Topic: Distributed systems
This is a write-up of some ideas about concurrency that I have briefly discussed before.
By far the bulk of concurrency practice is aimed at dealing with systems based around shared, mutable state. Participants are asked to imagine a world with a global state whose changes are instantaneously observable by everyone. This world is a physical impossibility.
The global state illusion is based on elaborate consensus mechanisms. The concept only works because our perception of the flow of time is fixed with respect to the rest of the world, which happens to be just quick enough to execute consensus algorithms over large networks that we do not get annoyed.
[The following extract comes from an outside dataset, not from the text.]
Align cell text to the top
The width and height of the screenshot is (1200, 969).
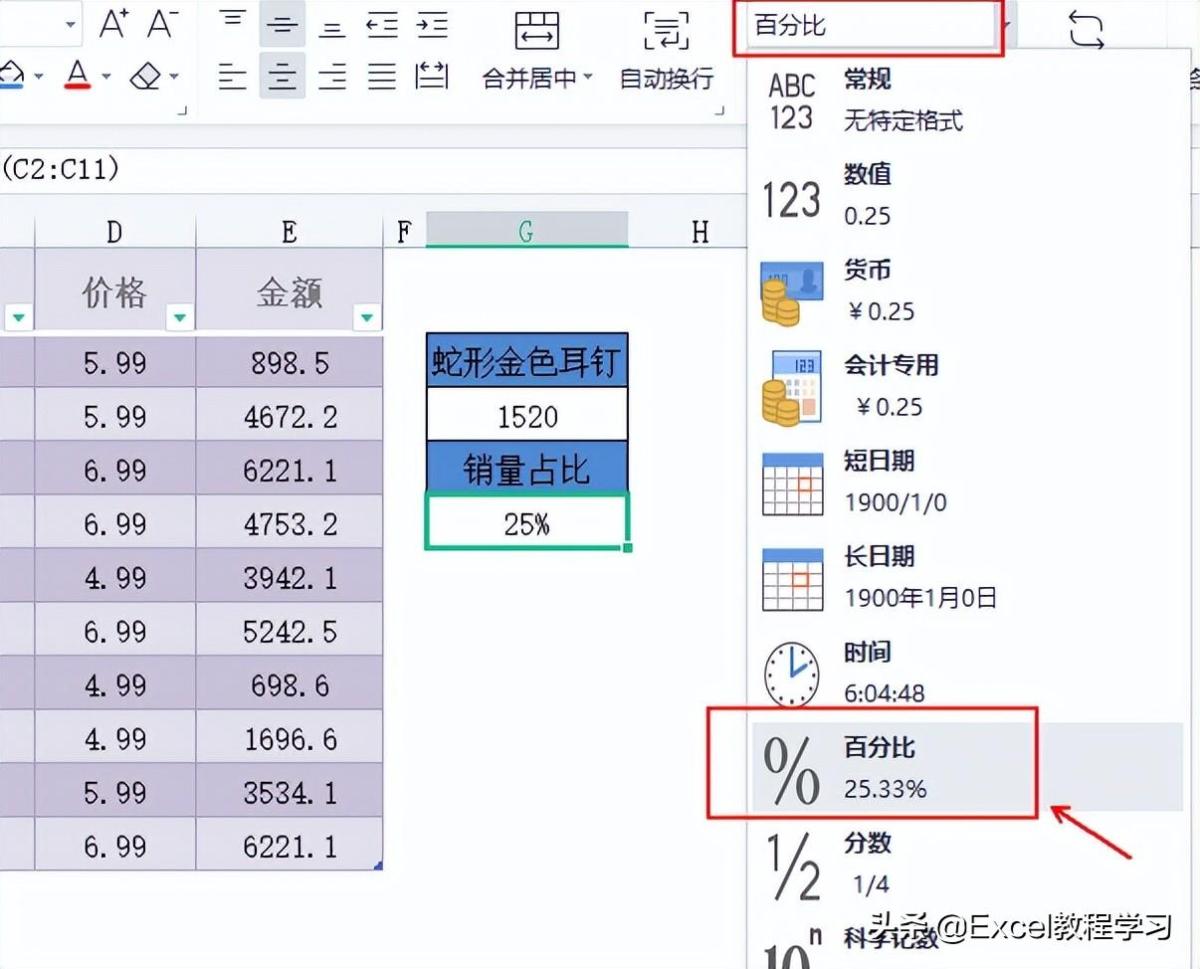coord(232,24)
The common refrain to criticisms of the global state illusion is "but think of the bankers!" The consistent bank account with atomic deposits and withdrawals is an example found in almost all textbooks on concurrency. It is a neat and self-contained pedagogical tool for discussing the mechanisms needed to construct a global state illusion, but unfortunately its pervasive and unquestioned use seems to have done damage to any attempts to actually reason about concurrent systems.
Networked credit banking existed in 4th century BC Egypt. Banks still accept checks. Your bank account still has overdraft fees. Bank accounts work by reifying transactions as first-class objects. That this idea is considered novel is a testament to the pervasive confusion surrounding concurrency today.
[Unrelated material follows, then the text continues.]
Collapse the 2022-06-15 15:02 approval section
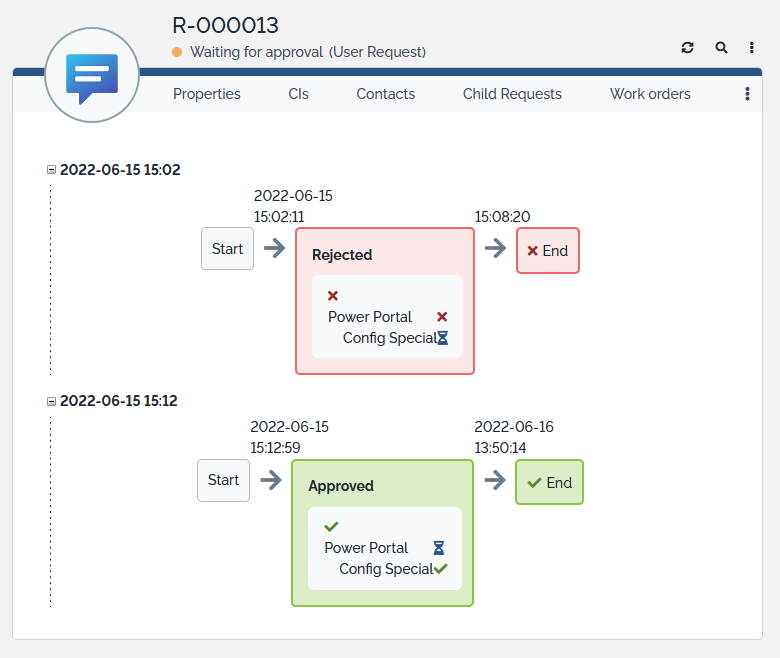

What is the global state illusion really needed for? Distributed shared simulations. Most commonly seen in the guise of videogames. There, all the participants really do need to see a consistent view of the world with changes occurring in quantized time steps.
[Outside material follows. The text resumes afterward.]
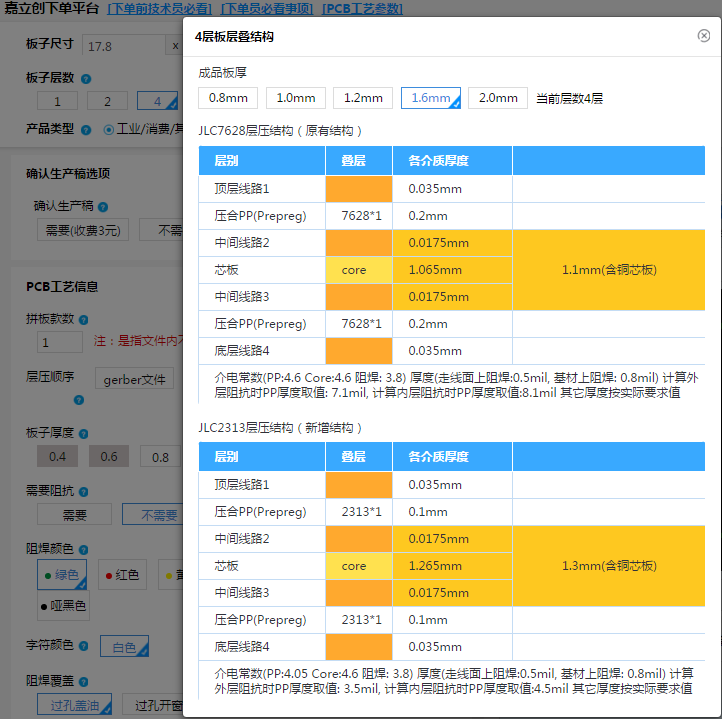Click the 需要(收费3元) production file button

coord(84,231)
The key insight behind the global state illusion is that it is not time-scale independent. Whether the illusion can be maintained depends on how the participants perceive the flow of time relative to how quickly the mechanisms behind the illusion work. Banks could have implemented a pen-and-paper two-phase commit protocol for deposits and withdrawals before the advent of telecommunications. It would not have been very useful. This is the same exact issue affecting cache-coherency protocols in multi-core processors, at the micrometer scale.
The way forward in concurrency practice is the abandonment of the global state illusion in favor of constructing systems based on how concurrency works in the real world, taking cues and patterns from organizational and biological systems. This will entail the use of techniques from functional programming and linear logic.